Lecture du jeudi 13 mars 2025
REPUBLIQUE FRANCAISE

AU NOM DU PEUPLE FRANCAIS




Vu la procédure suivante :

M. B... A... a demandé à la Cour nationale d'asile d'annuler la décision de l'Office français de protection des réfugiés et apatrides (OFPRA) du 27 avril 2022 rejetant sa demande de réexamen et de lui reconnaître la qualité de réfugié ou, à défaut, de lui accorder le bénéfice de la protection subsidiaire, et à titre subsidiaire, d'annuler cette décision et de renvoyer l'examen de sa demande devant l'OFPRA.

Par une décision n° 22027251 du 9 mai 2023, la Cour nationale du droit d'asile a rejeté sa demande.

Par un pourvoi sommaire et un mémoire complémentaire, enregistrés les 6 novembre 2023 et 7 février 2024 au secrétariat du contentieux du Conseil d'Etat, M. A... demande au Conseil d'Etat :

1°) d'annuler cette décision ;

2°) de mettre à la charge de l'OFPRA la somme de 3 000 euros à verser à la SCP Zribi et Texier, son avocat, au titre du deuxième alinéa de l'article 37 de la loi du 10 juillet 1991.
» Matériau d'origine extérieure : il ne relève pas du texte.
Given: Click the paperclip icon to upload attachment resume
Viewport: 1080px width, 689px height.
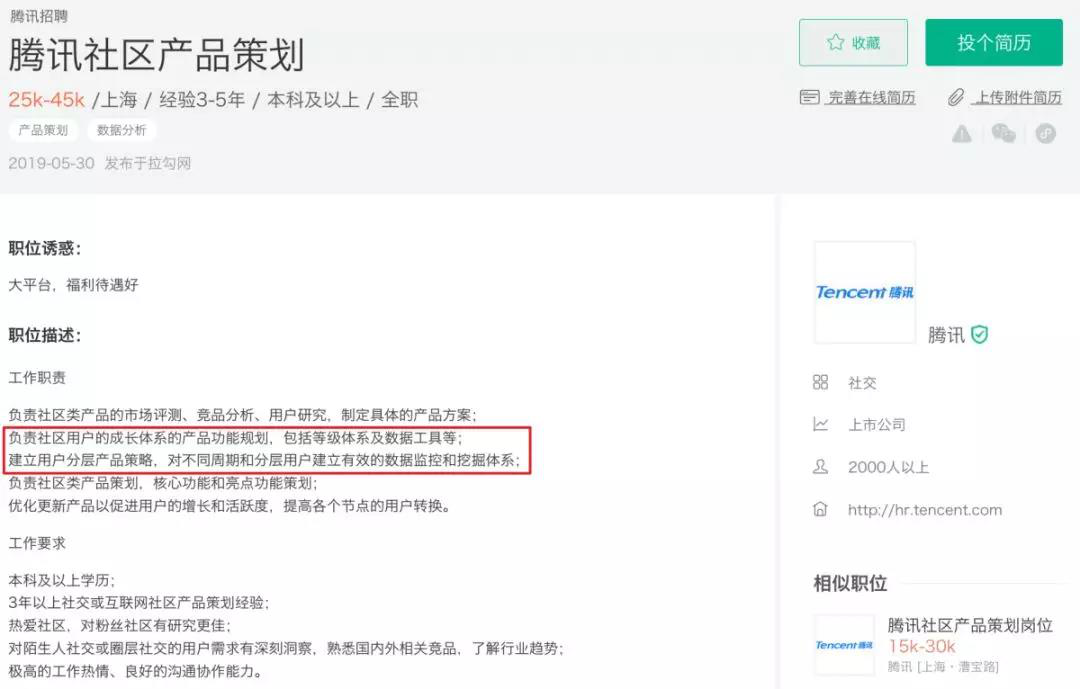Looking at the screenshot, I should click(x=955, y=97).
Vu les autres pièces du dossier ;

Vu :
- la convention de Genève du 28 juillet 1951 relative au statut des réfugiés et le protocole signé à New-York le 31 janvier 1967 ;
- la directive 2004/83/CE du Conseil du 29 avril 2004 ;
- le code de l'entrée et du séjour des étrangers et du droit d'asile ;
- la loi n° 91-647 du 10 juillet 1991 ;
- le code de justice administrative ;



Après avoir entendu en séance publique :

- le rapport de Mme Amélie Fort-Besnard, maîtresse des requêtes,

- les conclusions de Mme Dorothée Pradines, rapporteure publique,

La parole ayant été donnée, après les conclusions, à la SCP Zribi, Texier, avocat de M. A... et à la SCP Foussard, Froger, avocat de l'OFPRA ;



Considérant ce qui suit :

1. Aux termes du 2° du paragraphe A de l'article 1er de la convention de Genève du 28 juillet 1951, la qualité de réfugié est reconnue à " toute personne qui (...), craignant avec raison d'être persécutée du fait de sa race, de sa religion, de sa nationalité, de son appartenance à un certain groupe social ou de ses opinions politiques, se trouve hors du pays dont elle a la nationalité et qui ne peut ou, du fait de cette crainte, ne veut se réclamer de la protection de ce pays ". Aux termes de l'article 10, paragraphe 1 d) de la directive 2004/83/CE du Conseil du 29 avril 2004 concernant les normes minimales relatives aux conditions que doivent remplir les ressortissants des pays tiers ou les apatrides pour pouvoir prétendre au statut de réfugié ou les personnes qui, pour d'autres raisons, ont besoin d'une protection internationale, et relatives au contenu de ces statuts : " Un groupe est considéré comme un certain groupe social lorsque, en particulier : / - ses membres partagent (...) une caractéristique ou une croyance à ce point essentielle pour l'identité ou la conscience qu'il ne devrait pas être exigé d'une personne qu'elle y renonce, et / - ce groupe a son identité propre dans le pays en question parce qu'il est perçu comme étant différent par la société environnante. / En fonction des conditions qui prévalent dans le pays d'origine, un groupe social spécifique peut être un groupe dont les membres ont pour caractéristique commune une orientation sexuelle ".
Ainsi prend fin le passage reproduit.